### Problem description
In the records, from the line with "Enable the Enable Editor checkbox" to the line with "[x=872, y=77]", change "Locality" to "Postal Code". Write out only those lines, with nothing else altered.

(Collection entries)

=-=-=-=-=

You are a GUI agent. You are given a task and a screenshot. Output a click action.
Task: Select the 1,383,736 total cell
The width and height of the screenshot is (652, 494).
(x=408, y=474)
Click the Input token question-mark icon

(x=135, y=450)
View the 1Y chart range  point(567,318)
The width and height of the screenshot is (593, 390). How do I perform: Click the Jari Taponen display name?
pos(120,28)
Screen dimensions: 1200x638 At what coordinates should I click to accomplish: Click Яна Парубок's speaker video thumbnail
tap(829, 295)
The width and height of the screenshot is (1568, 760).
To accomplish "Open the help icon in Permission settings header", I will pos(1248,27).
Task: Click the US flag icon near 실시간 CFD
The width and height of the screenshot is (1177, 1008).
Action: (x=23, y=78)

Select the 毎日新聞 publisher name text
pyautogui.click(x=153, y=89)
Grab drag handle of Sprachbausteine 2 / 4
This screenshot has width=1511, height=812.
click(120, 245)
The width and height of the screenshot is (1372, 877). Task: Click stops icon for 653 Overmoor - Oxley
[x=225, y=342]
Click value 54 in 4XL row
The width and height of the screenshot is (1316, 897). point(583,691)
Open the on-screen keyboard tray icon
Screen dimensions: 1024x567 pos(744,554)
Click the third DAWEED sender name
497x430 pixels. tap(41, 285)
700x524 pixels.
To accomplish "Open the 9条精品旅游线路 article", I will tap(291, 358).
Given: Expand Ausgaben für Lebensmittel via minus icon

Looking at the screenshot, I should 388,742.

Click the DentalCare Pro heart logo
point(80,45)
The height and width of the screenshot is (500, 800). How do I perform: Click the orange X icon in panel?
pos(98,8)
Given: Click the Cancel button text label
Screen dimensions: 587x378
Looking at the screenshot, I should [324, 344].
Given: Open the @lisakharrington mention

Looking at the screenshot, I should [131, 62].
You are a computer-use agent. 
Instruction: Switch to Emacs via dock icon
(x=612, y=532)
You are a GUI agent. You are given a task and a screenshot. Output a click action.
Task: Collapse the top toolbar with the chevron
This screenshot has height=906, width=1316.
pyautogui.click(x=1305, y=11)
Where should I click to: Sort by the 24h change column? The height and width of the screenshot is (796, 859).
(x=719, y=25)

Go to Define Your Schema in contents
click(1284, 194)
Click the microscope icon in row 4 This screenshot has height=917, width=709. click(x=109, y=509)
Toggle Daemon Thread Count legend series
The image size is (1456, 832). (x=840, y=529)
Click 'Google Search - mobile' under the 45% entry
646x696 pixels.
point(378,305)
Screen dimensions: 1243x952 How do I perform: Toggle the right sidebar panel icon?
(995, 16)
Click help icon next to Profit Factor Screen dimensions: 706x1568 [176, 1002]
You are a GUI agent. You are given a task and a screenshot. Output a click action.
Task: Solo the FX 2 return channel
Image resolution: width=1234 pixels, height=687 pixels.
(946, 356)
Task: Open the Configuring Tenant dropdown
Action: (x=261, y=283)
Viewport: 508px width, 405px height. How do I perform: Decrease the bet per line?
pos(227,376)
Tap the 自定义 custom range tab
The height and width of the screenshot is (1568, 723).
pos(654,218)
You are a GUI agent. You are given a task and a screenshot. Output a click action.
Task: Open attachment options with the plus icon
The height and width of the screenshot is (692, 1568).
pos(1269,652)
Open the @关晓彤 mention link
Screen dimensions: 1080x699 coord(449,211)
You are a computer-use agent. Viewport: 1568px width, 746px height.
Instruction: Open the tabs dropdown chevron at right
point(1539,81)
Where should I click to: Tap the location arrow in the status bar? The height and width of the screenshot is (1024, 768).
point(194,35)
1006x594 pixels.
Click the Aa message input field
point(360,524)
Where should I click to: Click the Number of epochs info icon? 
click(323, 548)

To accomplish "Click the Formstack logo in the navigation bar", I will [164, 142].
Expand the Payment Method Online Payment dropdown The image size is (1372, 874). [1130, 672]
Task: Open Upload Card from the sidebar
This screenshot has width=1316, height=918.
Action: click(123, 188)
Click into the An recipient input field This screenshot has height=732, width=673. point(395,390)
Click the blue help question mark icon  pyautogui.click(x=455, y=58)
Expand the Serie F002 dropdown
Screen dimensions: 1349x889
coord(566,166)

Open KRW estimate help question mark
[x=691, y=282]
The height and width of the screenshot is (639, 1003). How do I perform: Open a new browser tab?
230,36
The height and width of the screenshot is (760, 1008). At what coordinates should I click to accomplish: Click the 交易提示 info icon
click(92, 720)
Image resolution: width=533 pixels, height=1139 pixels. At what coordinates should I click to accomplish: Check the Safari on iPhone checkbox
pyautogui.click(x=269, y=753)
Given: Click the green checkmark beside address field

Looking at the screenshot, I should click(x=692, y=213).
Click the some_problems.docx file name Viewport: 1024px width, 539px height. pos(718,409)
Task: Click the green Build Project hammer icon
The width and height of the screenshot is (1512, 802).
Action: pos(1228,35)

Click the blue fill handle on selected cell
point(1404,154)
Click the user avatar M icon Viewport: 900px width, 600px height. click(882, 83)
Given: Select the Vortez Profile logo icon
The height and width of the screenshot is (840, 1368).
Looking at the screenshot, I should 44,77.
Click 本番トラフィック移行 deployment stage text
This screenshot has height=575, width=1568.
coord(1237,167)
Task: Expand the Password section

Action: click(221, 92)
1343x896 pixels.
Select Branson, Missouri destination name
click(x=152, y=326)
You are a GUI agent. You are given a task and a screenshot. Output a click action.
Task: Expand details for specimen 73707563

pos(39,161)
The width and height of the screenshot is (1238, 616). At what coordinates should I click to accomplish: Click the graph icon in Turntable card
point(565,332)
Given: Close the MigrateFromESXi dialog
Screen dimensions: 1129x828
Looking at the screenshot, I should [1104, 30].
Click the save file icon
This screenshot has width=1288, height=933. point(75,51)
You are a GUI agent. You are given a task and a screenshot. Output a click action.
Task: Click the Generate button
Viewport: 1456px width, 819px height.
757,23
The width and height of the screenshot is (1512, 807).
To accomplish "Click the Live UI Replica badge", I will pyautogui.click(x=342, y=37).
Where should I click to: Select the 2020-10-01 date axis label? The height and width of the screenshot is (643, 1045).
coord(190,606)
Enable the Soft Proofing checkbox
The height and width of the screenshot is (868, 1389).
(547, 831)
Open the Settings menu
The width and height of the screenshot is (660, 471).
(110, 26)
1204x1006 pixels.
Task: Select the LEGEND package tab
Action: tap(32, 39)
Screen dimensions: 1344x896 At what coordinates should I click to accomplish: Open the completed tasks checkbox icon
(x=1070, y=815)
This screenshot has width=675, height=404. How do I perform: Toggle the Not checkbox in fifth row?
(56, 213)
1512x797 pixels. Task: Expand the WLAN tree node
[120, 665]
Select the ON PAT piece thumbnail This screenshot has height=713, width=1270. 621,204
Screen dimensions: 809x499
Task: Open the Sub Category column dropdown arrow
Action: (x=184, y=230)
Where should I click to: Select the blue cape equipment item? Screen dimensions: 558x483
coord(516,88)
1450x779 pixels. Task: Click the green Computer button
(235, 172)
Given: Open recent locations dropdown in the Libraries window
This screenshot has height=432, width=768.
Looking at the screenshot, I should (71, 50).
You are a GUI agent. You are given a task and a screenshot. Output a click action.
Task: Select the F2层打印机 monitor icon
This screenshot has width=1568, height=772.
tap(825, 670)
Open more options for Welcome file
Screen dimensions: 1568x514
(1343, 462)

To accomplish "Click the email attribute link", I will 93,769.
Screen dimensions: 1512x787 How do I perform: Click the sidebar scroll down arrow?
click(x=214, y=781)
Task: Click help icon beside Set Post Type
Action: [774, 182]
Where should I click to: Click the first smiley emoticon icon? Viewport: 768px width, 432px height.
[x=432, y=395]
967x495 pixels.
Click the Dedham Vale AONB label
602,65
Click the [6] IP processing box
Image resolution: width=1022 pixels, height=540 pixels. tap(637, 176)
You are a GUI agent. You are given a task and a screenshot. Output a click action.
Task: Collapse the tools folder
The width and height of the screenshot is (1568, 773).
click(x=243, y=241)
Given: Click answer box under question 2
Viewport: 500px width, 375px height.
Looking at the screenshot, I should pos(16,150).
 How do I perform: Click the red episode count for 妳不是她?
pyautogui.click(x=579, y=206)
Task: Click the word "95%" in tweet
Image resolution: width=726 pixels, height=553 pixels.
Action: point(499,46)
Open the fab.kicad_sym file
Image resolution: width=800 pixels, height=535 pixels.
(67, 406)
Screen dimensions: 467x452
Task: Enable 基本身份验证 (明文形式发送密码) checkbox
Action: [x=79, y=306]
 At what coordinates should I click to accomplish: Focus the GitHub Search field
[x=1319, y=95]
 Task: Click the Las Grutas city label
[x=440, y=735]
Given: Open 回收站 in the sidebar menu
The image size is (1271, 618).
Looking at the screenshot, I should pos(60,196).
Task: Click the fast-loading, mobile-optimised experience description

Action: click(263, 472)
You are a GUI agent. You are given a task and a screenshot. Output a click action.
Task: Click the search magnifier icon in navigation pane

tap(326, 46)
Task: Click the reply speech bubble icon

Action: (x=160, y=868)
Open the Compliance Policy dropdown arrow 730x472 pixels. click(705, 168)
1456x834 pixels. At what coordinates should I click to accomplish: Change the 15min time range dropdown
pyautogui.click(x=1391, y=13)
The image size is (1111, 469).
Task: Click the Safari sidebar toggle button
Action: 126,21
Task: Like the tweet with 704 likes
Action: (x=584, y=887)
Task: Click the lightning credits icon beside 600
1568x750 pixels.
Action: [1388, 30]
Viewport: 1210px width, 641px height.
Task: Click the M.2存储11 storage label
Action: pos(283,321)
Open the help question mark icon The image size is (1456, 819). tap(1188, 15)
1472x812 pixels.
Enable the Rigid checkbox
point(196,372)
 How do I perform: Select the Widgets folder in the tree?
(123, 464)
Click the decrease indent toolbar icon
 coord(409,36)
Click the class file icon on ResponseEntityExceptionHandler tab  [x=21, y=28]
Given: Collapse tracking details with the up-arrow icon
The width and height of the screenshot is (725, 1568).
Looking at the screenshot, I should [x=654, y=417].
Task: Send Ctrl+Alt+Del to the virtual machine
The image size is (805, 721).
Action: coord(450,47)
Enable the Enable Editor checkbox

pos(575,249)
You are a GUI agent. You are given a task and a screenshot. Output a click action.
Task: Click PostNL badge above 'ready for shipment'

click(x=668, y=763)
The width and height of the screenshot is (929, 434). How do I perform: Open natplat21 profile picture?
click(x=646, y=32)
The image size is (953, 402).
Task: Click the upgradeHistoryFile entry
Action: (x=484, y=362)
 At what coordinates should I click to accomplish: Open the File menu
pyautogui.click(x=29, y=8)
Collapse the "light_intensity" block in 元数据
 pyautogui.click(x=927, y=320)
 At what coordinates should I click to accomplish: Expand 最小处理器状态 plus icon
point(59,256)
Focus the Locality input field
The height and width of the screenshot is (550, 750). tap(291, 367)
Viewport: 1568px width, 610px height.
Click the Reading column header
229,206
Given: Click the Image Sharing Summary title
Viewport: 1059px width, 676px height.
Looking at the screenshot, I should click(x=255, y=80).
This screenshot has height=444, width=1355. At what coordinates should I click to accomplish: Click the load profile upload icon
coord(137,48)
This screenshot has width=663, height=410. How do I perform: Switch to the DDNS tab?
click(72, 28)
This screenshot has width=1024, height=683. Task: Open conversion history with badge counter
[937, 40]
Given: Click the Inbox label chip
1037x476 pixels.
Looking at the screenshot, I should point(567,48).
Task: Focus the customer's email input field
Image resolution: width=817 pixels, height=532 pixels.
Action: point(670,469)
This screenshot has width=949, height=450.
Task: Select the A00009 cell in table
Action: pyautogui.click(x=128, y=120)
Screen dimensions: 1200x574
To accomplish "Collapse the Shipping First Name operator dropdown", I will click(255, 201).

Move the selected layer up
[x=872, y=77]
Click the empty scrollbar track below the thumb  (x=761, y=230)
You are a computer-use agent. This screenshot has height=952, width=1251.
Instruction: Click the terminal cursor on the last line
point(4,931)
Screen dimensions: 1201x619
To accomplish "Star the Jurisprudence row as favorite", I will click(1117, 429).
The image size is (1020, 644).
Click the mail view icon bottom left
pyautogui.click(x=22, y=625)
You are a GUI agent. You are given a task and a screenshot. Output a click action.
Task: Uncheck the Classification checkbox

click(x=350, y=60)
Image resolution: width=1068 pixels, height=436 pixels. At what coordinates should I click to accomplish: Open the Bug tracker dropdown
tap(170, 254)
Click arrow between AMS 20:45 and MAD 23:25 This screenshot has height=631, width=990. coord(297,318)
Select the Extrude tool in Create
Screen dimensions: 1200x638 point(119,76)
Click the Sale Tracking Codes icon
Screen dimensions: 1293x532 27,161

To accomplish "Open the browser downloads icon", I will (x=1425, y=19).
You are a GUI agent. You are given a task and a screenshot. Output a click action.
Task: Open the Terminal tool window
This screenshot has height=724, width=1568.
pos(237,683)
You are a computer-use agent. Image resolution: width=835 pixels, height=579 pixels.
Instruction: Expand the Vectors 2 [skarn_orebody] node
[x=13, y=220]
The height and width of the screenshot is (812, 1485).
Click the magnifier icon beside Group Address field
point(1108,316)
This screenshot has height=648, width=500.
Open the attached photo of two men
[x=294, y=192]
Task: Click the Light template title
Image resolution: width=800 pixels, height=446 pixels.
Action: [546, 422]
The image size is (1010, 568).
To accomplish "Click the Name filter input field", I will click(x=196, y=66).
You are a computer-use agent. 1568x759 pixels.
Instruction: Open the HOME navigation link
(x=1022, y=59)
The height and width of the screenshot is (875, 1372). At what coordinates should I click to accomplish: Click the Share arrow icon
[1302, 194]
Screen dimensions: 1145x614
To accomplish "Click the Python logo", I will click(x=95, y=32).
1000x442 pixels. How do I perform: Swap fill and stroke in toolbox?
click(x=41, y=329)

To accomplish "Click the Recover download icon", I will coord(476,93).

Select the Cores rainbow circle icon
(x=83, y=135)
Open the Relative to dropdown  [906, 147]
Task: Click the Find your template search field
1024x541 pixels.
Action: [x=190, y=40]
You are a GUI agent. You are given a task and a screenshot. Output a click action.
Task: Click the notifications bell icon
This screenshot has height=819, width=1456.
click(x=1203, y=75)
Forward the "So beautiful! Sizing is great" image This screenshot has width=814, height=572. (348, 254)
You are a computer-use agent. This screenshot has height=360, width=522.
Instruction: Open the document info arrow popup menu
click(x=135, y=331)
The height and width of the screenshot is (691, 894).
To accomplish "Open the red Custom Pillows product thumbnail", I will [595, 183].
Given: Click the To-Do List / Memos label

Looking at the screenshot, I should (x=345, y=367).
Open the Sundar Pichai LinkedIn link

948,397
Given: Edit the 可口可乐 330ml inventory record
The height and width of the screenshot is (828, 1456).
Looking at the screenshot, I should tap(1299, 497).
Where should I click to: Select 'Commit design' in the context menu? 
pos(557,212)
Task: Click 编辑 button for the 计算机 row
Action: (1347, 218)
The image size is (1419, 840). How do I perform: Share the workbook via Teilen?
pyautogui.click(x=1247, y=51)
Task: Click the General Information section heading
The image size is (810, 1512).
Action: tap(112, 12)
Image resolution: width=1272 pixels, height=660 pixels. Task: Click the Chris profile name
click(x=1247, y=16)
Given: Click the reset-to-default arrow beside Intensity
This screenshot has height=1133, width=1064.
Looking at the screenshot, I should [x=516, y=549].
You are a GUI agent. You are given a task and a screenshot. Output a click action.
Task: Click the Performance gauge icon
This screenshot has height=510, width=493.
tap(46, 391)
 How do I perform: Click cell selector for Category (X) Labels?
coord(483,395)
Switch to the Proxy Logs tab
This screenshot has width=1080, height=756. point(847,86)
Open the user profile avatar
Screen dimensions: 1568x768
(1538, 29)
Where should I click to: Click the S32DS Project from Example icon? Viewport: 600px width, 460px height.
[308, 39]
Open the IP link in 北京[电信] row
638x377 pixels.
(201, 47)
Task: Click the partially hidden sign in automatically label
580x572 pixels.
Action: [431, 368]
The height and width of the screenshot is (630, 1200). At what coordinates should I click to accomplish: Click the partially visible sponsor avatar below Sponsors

=-=-=-=-=

### Written solution
Enable the Enable Editor checkbox

pos(575,249)
You are a GUI agent. You are given a task and a screenshot. Output a click action.
Task: Click PostNL badge above 'ready for shipment'

click(x=668, y=763)
The width and height of the screenshot is (929, 434). How do I perform: Open natplat21 profile picture?
click(x=646, y=32)
The image size is (953, 402).
Task: Click the upgradeHistoryFile entry
Action: (x=484, y=362)
 At what coordinates should I click to accomplish: Open the File menu
pyautogui.click(x=29, y=8)
Collapse the "light_intensity" block in 元数据
 pyautogui.click(x=927, y=320)
 At what coordinates should I click to accomplish: Expand 最小处理器状态 plus icon
point(59,256)
Focus the Postal Code input field
The height and width of the screenshot is (550, 750). tap(291, 367)
Viewport: 1568px width, 610px height.
Click the Reading column header
229,206
Given: Click the Image Sharing Summary title
Viewport: 1059px width, 676px height.
Looking at the screenshot, I should click(x=255, y=80).
This screenshot has height=444, width=1355. At what coordinates should I click to accomplish: Click the load profile upload icon
coord(137,48)
This screenshot has width=663, height=410. How do I perform: Switch to the DDNS tab?
click(72, 28)
This screenshot has width=1024, height=683. Task: Open conversion history with badge counter
[937, 40]
Given: Click the Inbox label chip
1037x476 pixels.
Looking at the screenshot, I should point(567,48).
Task: Focus the customer's email input field
Image resolution: width=817 pixels, height=532 pixels.
Action: point(670,469)
This screenshot has width=949, height=450.
Task: Select the A00009 cell in table
Action: pyautogui.click(x=128, y=120)
Screen dimensions: 1200x574
To accomplish "Collapse the Shipping First Name operator dropdown", I will click(255, 201).

Move the selected layer up
[x=872, y=77]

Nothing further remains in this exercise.